PROBLEM DESCRIPTION » Down to the last line, write out the entries below exactly and omit all pictures.

PROVIDED INFORMATION »
Content starts

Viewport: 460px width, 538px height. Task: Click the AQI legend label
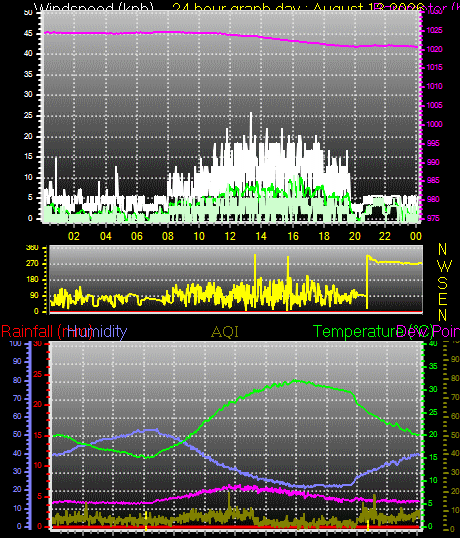click(x=225, y=332)
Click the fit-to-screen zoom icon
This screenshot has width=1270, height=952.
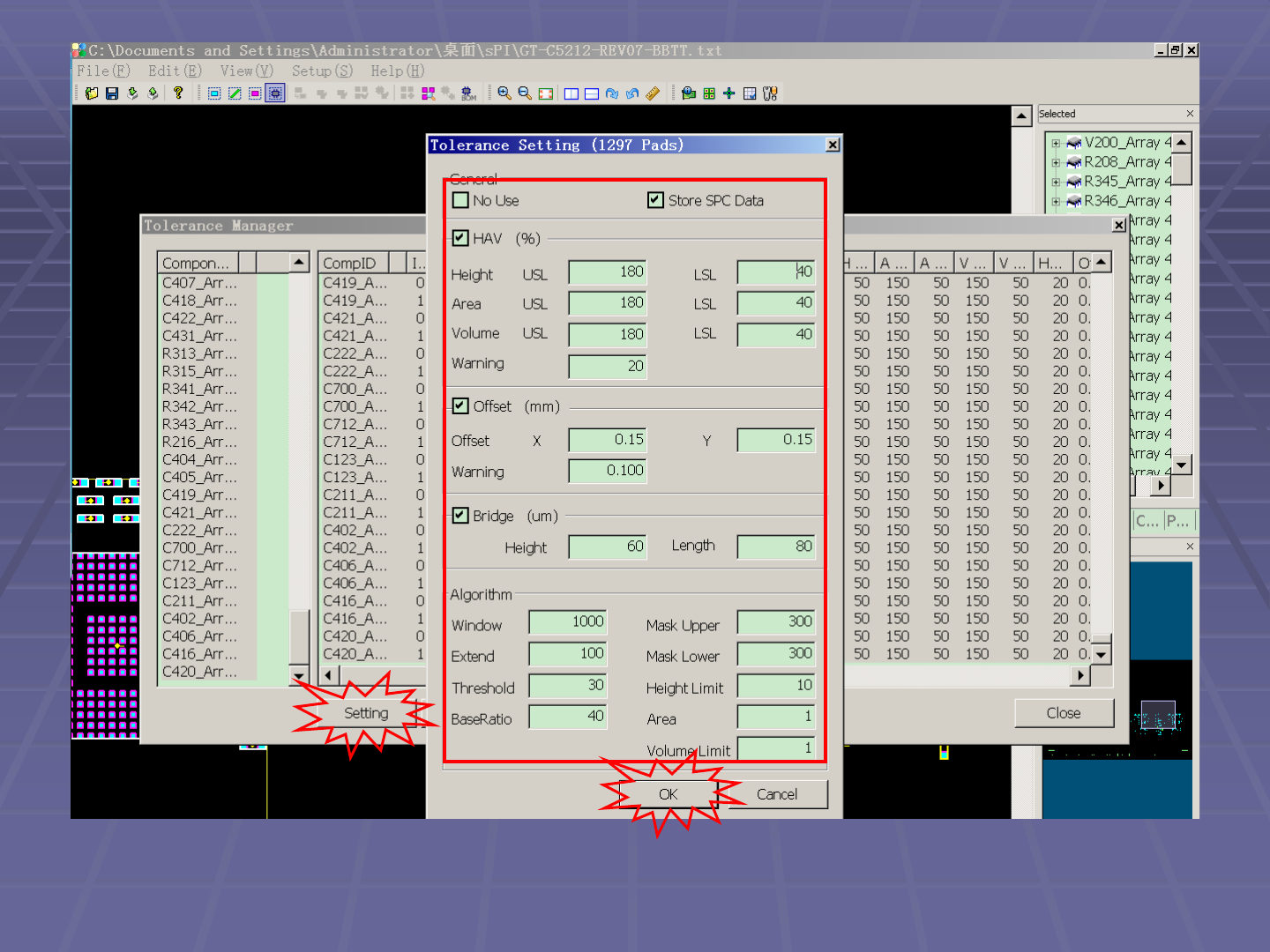[546, 93]
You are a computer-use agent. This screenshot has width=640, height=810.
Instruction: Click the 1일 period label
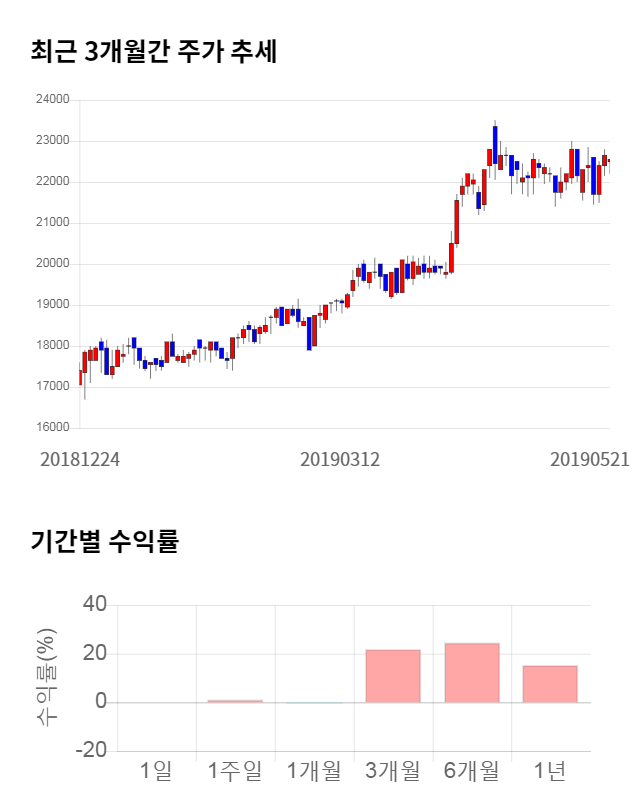pos(156,771)
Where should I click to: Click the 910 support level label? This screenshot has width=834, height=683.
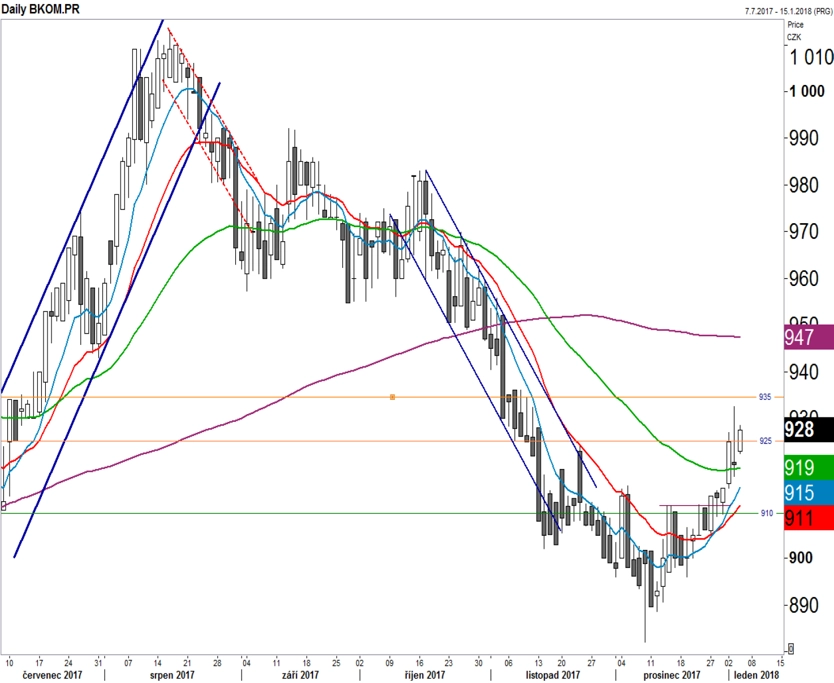pos(766,513)
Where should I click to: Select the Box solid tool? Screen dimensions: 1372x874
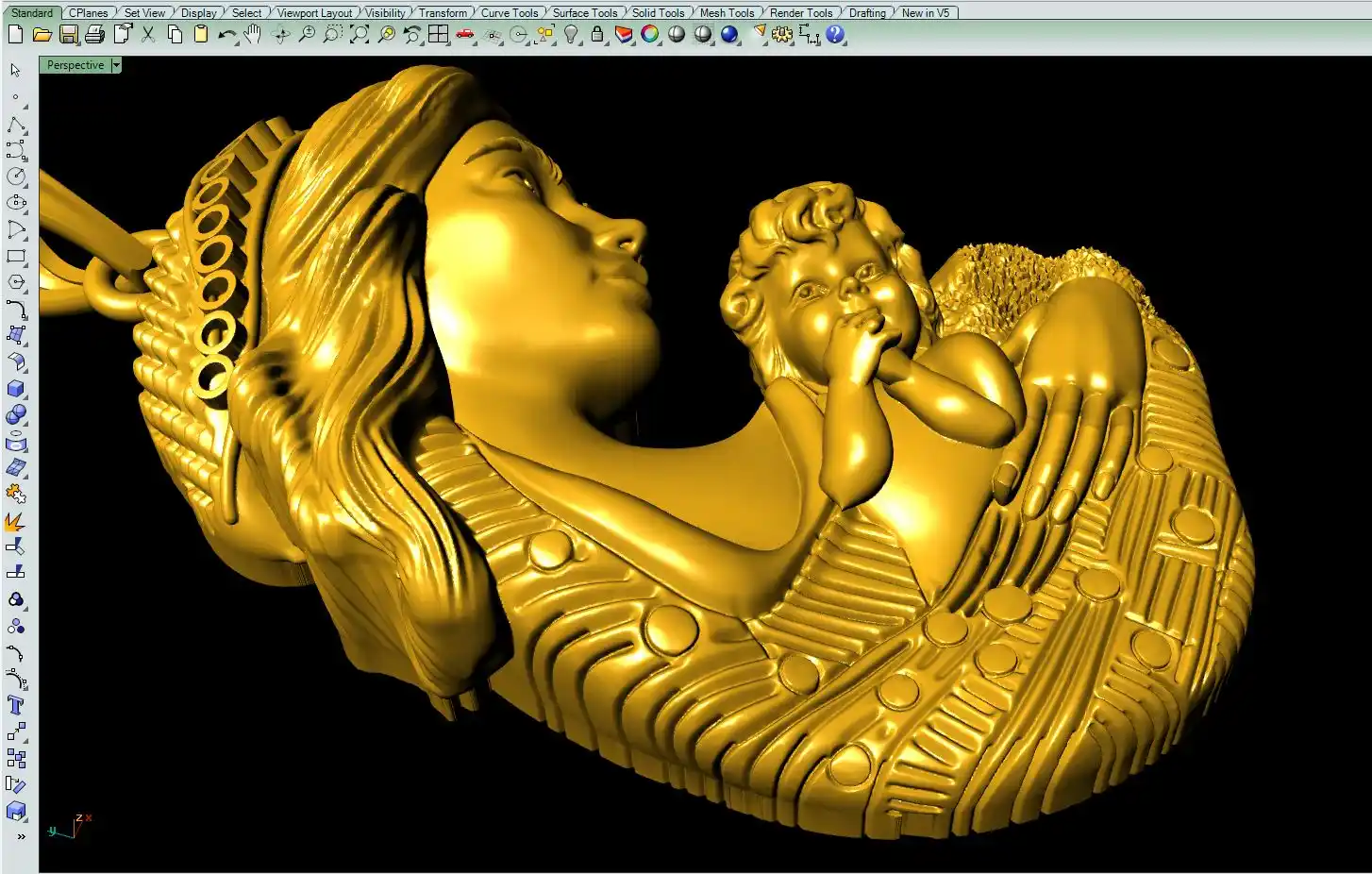pyautogui.click(x=16, y=389)
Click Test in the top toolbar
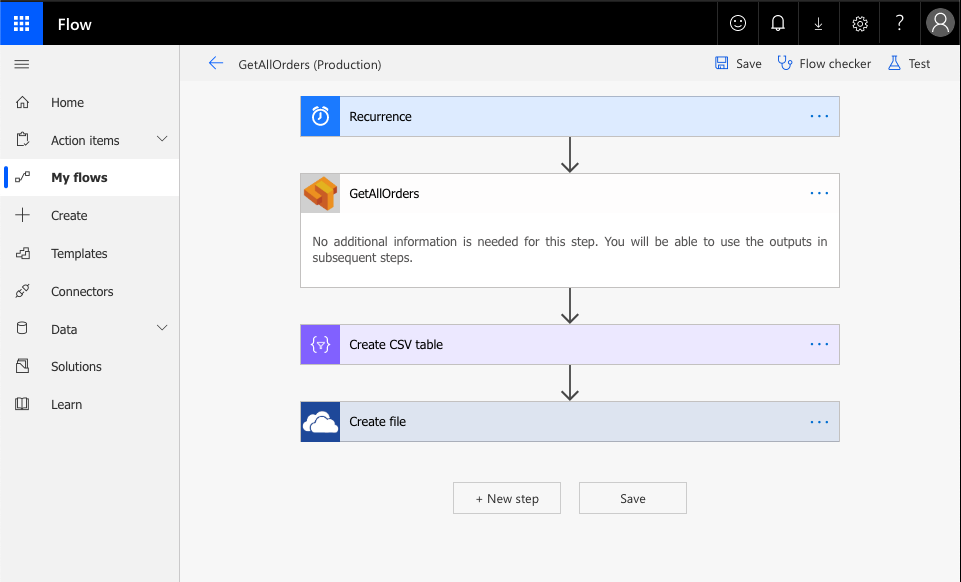 [x=909, y=64]
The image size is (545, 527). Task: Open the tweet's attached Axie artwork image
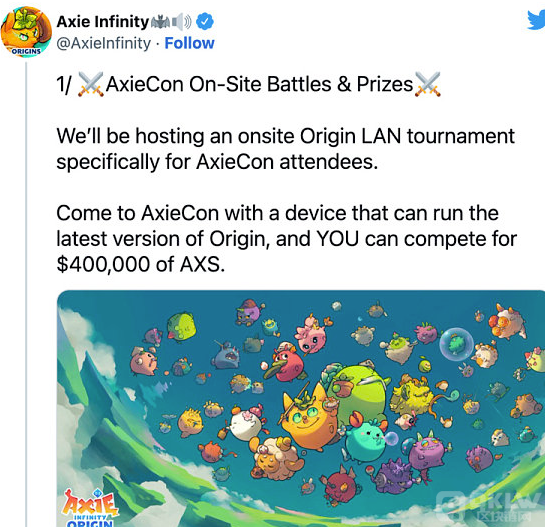coord(301,408)
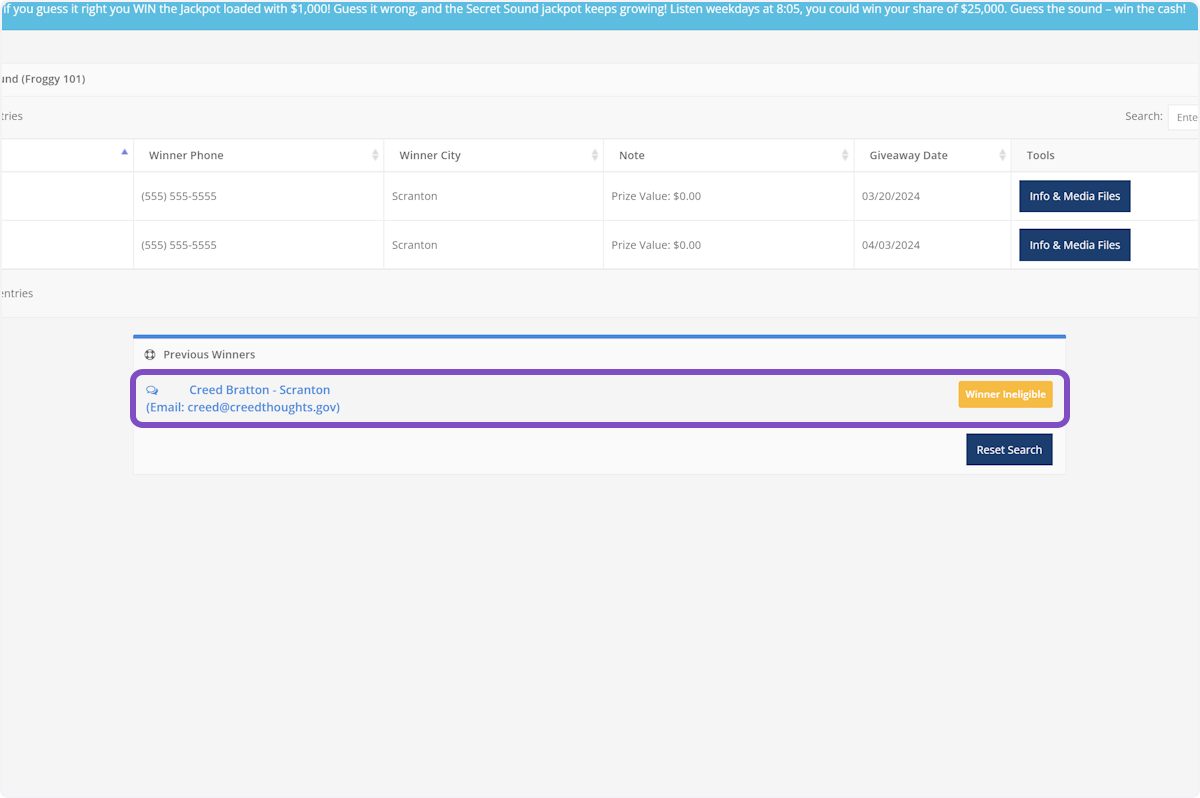
Task: Select the Tools column header
Action: [x=1040, y=155]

Content ends

EXERCISE SOLUTION »
Viewport: 460px width, 538px height. Task: Click the AQI legend label
click(x=225, y=332)
Click the fit-to-screen zoom icon
This screenshot has width=1270, height=952.
[546, 93]
You are a computer-use agent. This screenshot has width=640, height=810.
Instruction: Click the 1일 period label
pos(156,771)
Where should I click to: Click the 910 support level label? This screenshot has width=834, height=683.
pos(766,513)
Where should I click to: Select the Box solid tool? Screen dimensions: 1372x874
pyautogui.click(x=16, y=389)
Click Test in the top toolbar
 [x=909, y=64]
The image size is (545, 527). Task: Open the tweet's attached Axie artwork image
coord(301,408)
Task: Select the Tools column header
Action: [x=1040, y=155]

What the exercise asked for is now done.